Friday, July 31, 2009

Mike Rozeff on the Fed's Wrecking of the Economy and Bernanke's Collectivism

After some very insightful quantitative analysis, Mike Rozeff makes the following observations in an article about the Fed and Ben Bernanke's collectivism:
It is entirely reasonable to conclude that discretionary central banking with open market operations and without gold playing an essential constraining role is the cause of greater price instability and price inflation. Central banking with discretionary open market operations and without the constraint of gold is what helps defines central banking; that and the fact that its notes are legal tender by law. If open market operations were taken away and if the central bank had to redeem its currency in gold, we would no longer have central banking as we know it now and as we have known it since 1913. For this reason, it is reasonable simply to say that central banking is the cause of greater price instability. To achieve price stability, we need only get rid of central banking. If we do that by stripping it of various powers like open market operations and by making it redeem in gold, all the while retaining the shell institution, we are essentially getting rid of central banking.

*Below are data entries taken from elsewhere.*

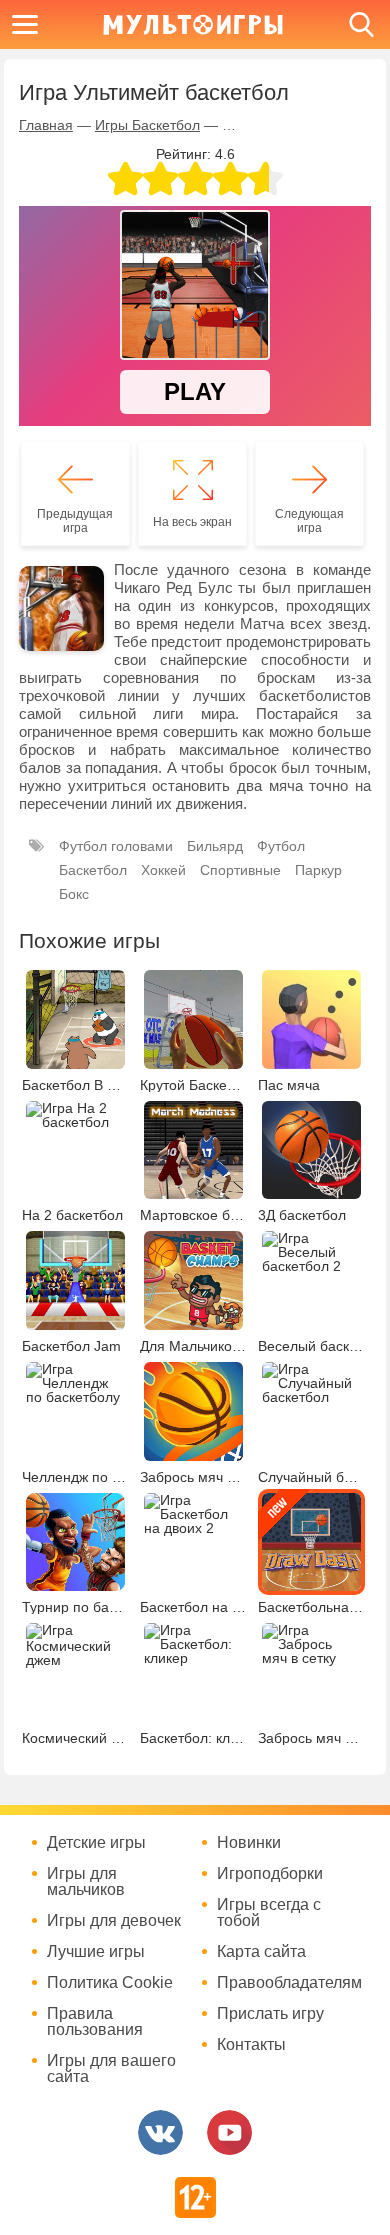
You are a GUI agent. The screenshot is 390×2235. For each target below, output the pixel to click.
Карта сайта (261, 1952)
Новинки (249, 1843)
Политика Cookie (110, 1983)
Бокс (74, 894)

We can reach these conclusions if we look at the record. They are not conclusions that depend on being a libertarian, a socialist, a democrat, a republican, a collectivist, or anything else. And if we go into the matter more deeply and examine the theory of how the monetary systems operate before and after 1913, we will affirm these conclusions again. I will do this only briefly, but enough to convey the basic idea. Banks before 1913 could not inflate in any serious way because if they did, there would be a run on the bank. The depositors would demand redemption in gold, and that would cut short the bank’s inflation. So banks had to be careful about making too many loans. After 1913, the FED essentially had the power to inflate without having to worry about gold redemption. At first it did this for special reasons like wars and depression; and gold actually flowed into the U.S. because of problems overseas. But eventually, the government simply stopped redeeming in gold altogether, so that the FED could inflate without gold as a constraint. And so, no matter what our political beliefs are, we have to conclude that sensible theory also tells us that central banking causes price instability.